When asymmetric encryption is used in everyday technologies, it is almost always deployed as part of a hybrid encryption process. Hybrid encryption is commonly used, just as described, to secure the connection between two computers, such as when a web browser connects to a website. Hybrid encryption is also typically used for securing email, where a symmetric key is asymmetrically encrypted by using the email recipient’s public key, and then the body of the email is symmetrically encrypted by using the symmetric key.19
It’s a Miracle; Get Me Out of Here!
Asymmetric encryption is miraculous; there is no better word to describe it. For centuries, cryptographers had to live with the symmetric-key-distribution problem. They did not imagine there would turn out to be a cryptographic solution to it. The idea of a digital padlock is revolutionary, as it enables strangers to secure communications with other strangers. In the late 1990s, asymmetric encryption enabled confidentiality to be provided to the increasing number of fledgling World Wide Web users. You could argue that the success of the web is, at least in small part, down to the miracle of asymmetric encryption.
However, the two issues identified earlier regarding the use of asymmetric encryption should never be underestimated. Reliably linking users to their public keys is a complex process. And asymmetric encryption is slow. Around the year 2000, asymmetric encryption began a rapid descent on the famous Gartner Hype Cycle20 from the “peak of inflated expectations” to the “trough of disillusionment,” as the booming, and then busting, dot-com businesses realized that asymmetric encryption was a miraculous beast with a sting in its tail. What they didn’t realize is that you should never use asymmetric encryption, even in its hybrid form, unless you truly must.

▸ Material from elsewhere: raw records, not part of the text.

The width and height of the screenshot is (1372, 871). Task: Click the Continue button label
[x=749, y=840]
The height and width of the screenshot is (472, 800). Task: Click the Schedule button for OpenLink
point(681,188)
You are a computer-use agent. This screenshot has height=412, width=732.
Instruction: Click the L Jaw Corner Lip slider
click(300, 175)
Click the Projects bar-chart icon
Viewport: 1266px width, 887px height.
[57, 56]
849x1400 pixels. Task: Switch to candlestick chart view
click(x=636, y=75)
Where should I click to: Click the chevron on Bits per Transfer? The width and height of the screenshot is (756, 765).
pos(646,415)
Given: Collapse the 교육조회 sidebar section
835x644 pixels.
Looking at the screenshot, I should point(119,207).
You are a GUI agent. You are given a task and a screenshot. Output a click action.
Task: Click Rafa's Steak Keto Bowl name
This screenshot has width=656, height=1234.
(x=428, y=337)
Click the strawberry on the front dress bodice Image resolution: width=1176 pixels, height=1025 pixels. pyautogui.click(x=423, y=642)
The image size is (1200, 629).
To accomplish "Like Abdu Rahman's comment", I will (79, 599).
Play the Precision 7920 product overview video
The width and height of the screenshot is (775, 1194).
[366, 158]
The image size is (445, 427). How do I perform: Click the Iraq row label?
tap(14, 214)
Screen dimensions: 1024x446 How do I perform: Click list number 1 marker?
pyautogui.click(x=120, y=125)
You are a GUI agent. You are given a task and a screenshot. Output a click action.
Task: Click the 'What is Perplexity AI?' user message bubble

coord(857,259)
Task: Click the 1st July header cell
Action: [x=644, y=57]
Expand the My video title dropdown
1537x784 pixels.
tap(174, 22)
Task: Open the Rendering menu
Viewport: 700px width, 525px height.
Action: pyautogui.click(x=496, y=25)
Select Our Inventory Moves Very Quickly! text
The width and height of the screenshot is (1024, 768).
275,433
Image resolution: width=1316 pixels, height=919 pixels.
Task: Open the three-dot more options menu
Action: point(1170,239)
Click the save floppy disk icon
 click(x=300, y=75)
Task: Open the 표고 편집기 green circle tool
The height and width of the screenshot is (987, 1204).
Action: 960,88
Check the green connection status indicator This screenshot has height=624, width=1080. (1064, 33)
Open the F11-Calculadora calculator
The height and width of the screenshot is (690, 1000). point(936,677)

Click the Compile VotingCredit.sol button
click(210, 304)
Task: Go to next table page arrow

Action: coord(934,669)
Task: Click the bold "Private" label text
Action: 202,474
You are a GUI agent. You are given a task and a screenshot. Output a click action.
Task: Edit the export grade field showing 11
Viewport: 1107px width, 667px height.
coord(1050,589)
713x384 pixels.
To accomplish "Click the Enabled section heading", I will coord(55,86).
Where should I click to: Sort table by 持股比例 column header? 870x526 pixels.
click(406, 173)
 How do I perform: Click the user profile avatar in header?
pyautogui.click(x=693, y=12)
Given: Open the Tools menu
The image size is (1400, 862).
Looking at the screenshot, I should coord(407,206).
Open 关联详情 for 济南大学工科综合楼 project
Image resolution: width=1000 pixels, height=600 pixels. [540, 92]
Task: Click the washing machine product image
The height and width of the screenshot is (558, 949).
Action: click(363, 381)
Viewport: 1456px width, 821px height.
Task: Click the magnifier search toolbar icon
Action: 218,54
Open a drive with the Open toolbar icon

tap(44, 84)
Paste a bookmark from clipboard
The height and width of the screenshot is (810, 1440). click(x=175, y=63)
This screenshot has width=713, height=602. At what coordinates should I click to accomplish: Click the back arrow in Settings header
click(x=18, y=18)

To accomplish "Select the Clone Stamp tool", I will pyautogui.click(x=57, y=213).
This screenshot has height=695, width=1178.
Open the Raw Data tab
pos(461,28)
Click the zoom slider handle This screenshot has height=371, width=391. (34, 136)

The core issue is this: the only times you genuinely need to use a digital padlock are when you are operating in a relatively open environment, where you don’t have full control over the wider system (including the users and the underlying network). This is precisely the case when we browse the web, or send emails around the globe. If, on the other hand, you are in a closed environment, where you can exert control over the system, then you don’t need asymmetric encryption at all.
Choose your favorite user of encryption technology. Choose banks. Mobile phone companies. Car companies deploying electronic keys. Issuers of smartcards for transportation ticketing. Controllers of a Wi-Fi network. In all these examples, there is an entity that has control over users of the system, the network being used, and, most importantly, a managed process by which symmetric keys can be distributed. Whenever you can control users and easily distribute keys, there is absolutely no need for asymmetric encryption. If you can encrypt quite happily by using only speedy symmetric encryption, this is precisely what you should do.
Asymmetric encryption should be regarded as a tool solving a very specific problem: how to share a secret with a stranger. Solutions to achieving this seemingly impossible task might well have their drawbacks, but what matters is that they’re possible, and available to use whenever (but only whenever) we strictly need them.
* 100 petaflops = 100,000,000,000,000,000 operations per second.